CRISE MALIENNE : VERS UN DEUXIEME SAHARA OCCIDENTAL ?
Au cours du week-end dernier, la communauté économique des États de l’Afrique de l’ouest (CEDEAO) a tenu une réunion extraordinaire au cours de laquelle elle a reconduit et même renforcé les sanctions prises le 12 décembre à l’encontre de la junte militaire malienne, considérant que la transition de cinq ans et demi annoncée par cette dernière était « totalement inacceptable ».
Parmi les nouvelles sanctions, on relève le rappel des ambassadeurs accrédités à Bamako, la fermeture des frontières terrestres et aériennes, l’arrêt des transactions commerciales et financières (avec quelques exceptions dont on ne connait pas les détails) et le blocage de l’assistance financière.
Le Mali n’a pas tardé à réagir en rappelant, lui aussi, ses ambassadeurs et en fermant ses frontières avec les États membres de la CEDEAO. On note néanmoins qu’à court terme, la réactivité des militaires de Bamako peut s’avérer être plus une posture qu’une stratégie puisque lundi soir, le chef de la transition malienne, le colonel Assimi Goita, admirateur du défunt burkinabé Thomas Sankara et du Ghanéen Jerry Rawlings, s’adressant à la nation – tout en invitant à l’unité et au calme – a affirmé qu’il demeurait ouvert au dialogue.
La crise malienne implique désormais plusieurs intervenants.

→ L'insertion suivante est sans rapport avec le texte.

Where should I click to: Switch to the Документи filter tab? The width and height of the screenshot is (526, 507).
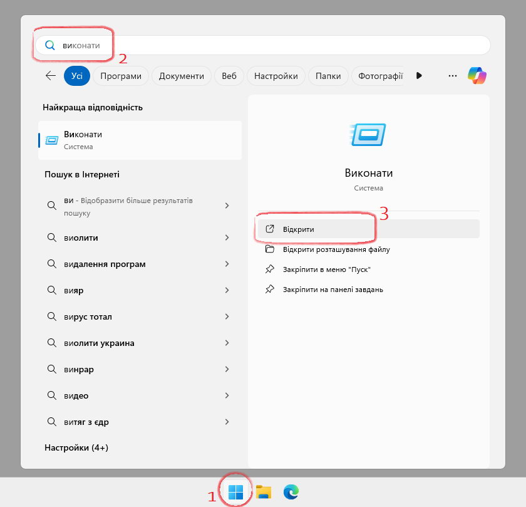click(x=182, y=76)
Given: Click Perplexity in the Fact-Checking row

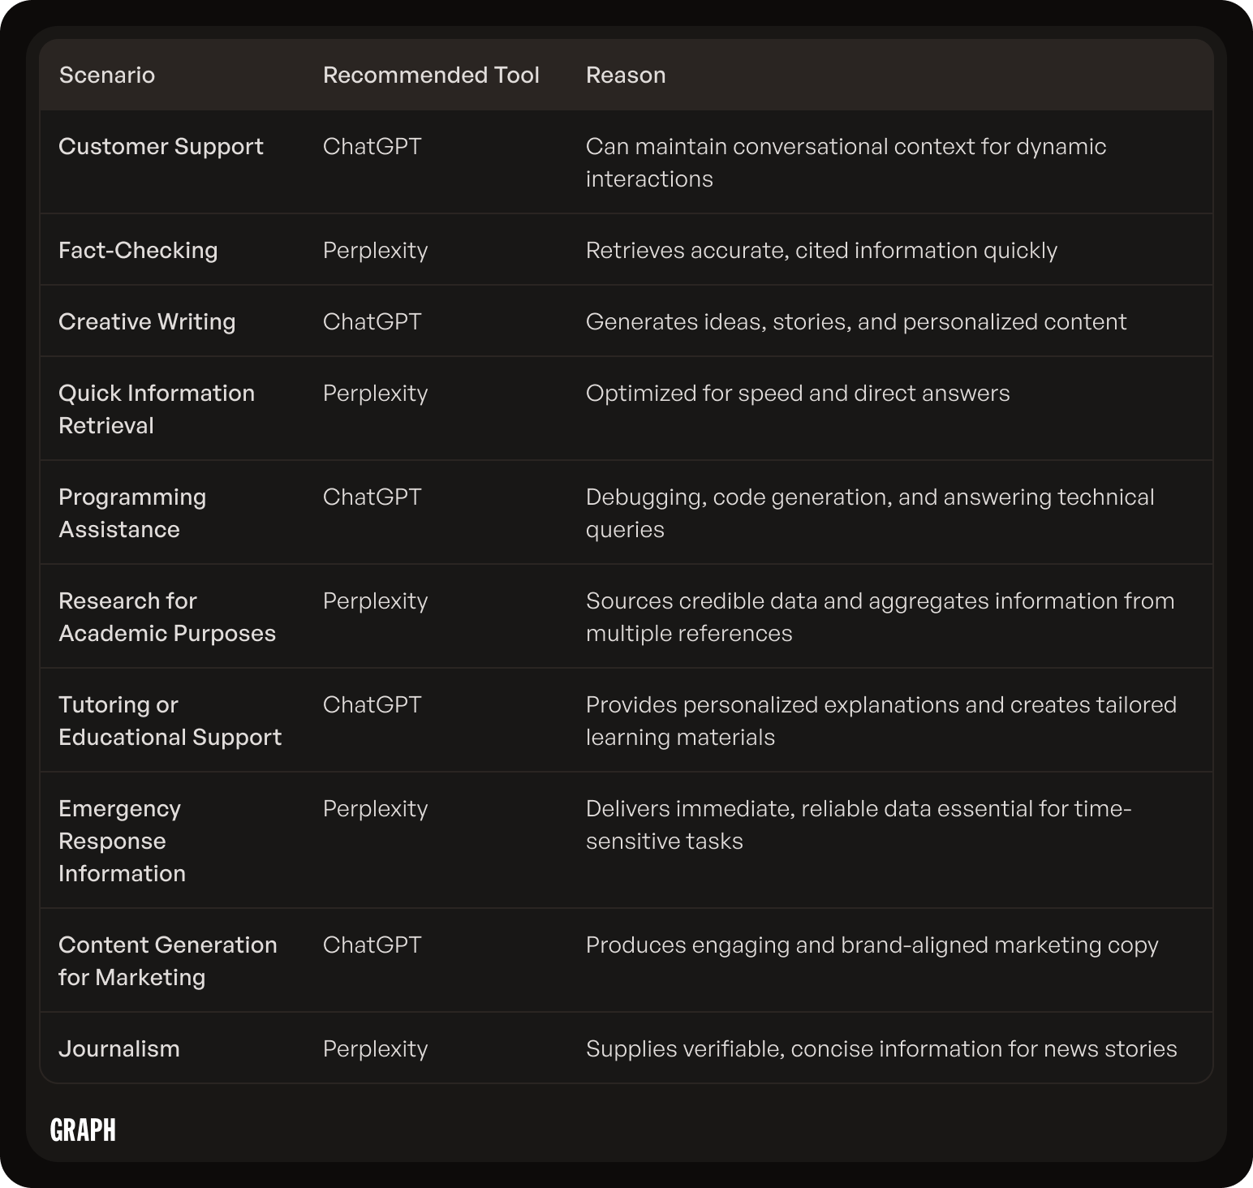Looking at the screenshot, I should (x=375, y=250).
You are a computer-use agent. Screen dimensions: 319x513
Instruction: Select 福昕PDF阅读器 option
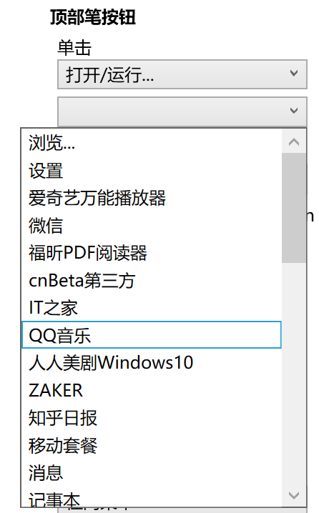click(152, 253)
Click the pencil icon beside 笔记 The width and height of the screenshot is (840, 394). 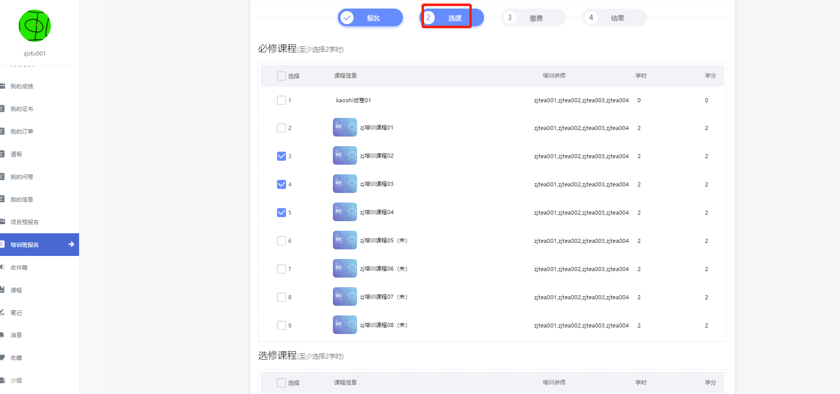click(2, 312)
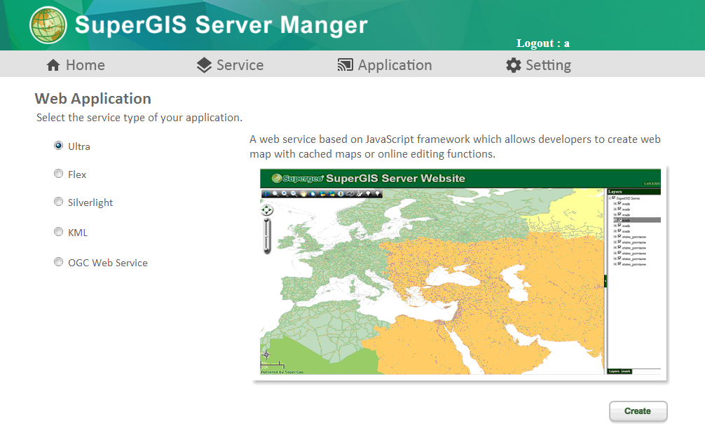Click the four-arrow pan compass on the map
Screen dimensions: 705x433
coord(266,209)
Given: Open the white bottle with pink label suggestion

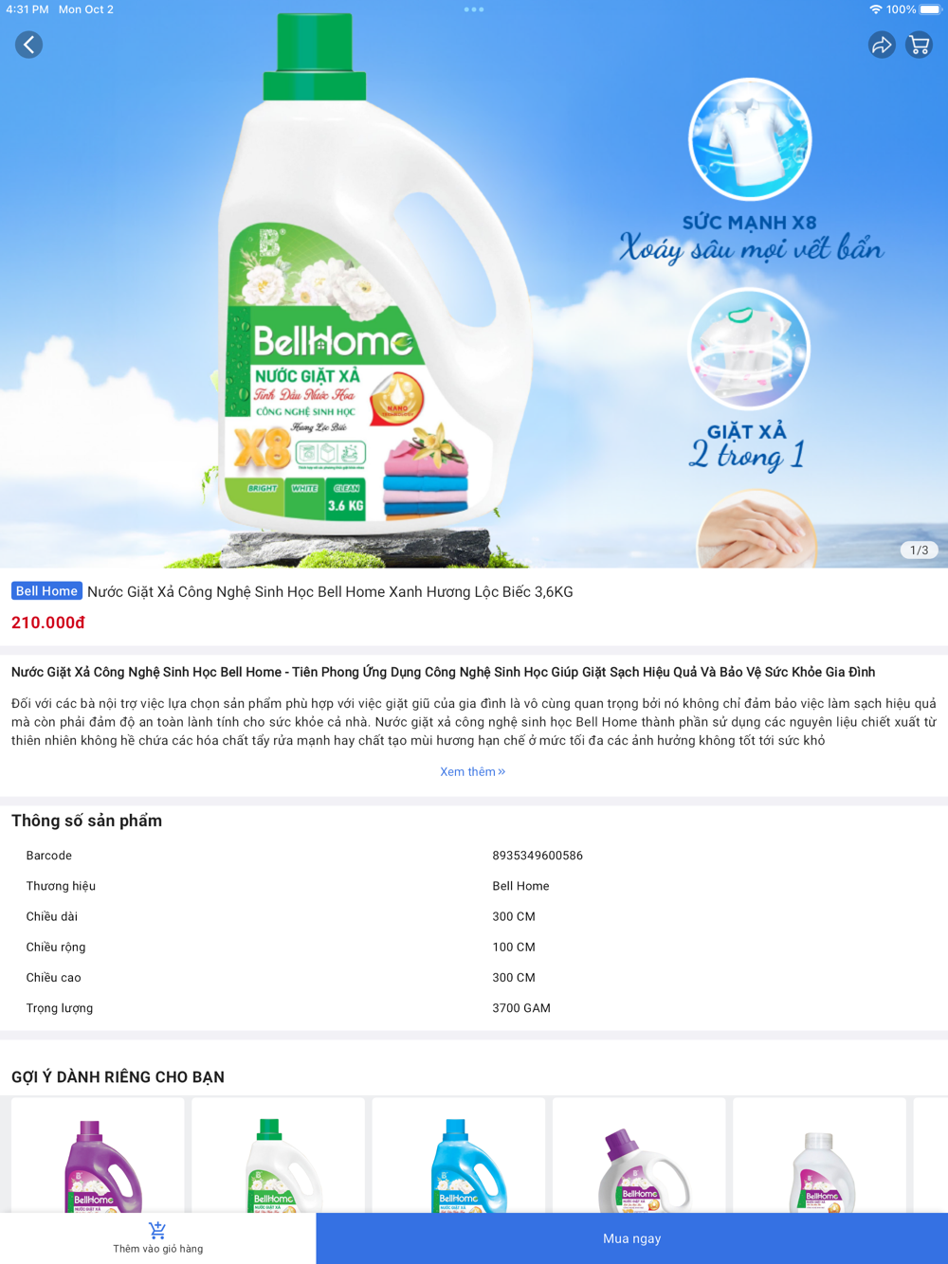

Même si les milices Wagner ne sont pas officiellement déployées, l’assistance militaire de Moscou donnée comme coopération portant sur la formation et la logistique est établie. La France mise en difficulté par les jeunes officiers maliens évite le face à face avec eux et compte sur une CEDEAO très francophile. L’Algérie qui s’est rapproché de la Russie à la faveur de la crise qui l’oppose au Maroc marche sur des œufs. Tout en souhaitant le retour à l’ordre constitutionnel, elle recommande la retenue et assure de sa disponibilité pour faciliter le dialogue entre les différentes parties, sachant que sur l’Afrique de l’ouest, le Maroc a plusieurs longueurs d’avance tant du point de vue de la coopération économique et culturelle que de la convergence diplomatique.
Enfin, Monsieur El Ghassime Wané, envoyé spécial du secrétaire général de L’ONU a déclaré qu’« une impasse prolongée rendra beaucoup plus difficile la recherche d’une issue consensuelle, tout en augmentant les difficultés pour la population et en affaiblissant davantage les capacités de l’État », déclaration qui vient ajouter une pression supplémentaire sur la junte.
Autant dire que la situation est bloquée et qu’elle dépend autant du bras de fer que livre Poutine à l’Occident en Ukraine et des concessions qu’il obtiendra sur ce qu’il considère être son arrière-cour que d’une hypothétique marge de manœuvre d’une junte militaire qui affronte une accélération de la misère et de l’analphabétisme et se trouve maintenant coupée de ses partenaires régionaux traditionnels.
Même si la situation de base n’est pas de même nature, le risque de voir la crise malienne perdurer préoccupe les partisans de la paix dans le Sahel. En se chronicisant, le conflit constituerait un autre abcès dans la zone qui s’ajouterait au climat de ni guerre ni paix du Sahara occidental dont les conséquences sur la stabilité et le développement de l’Afrique du Nord sont déjà lourdes.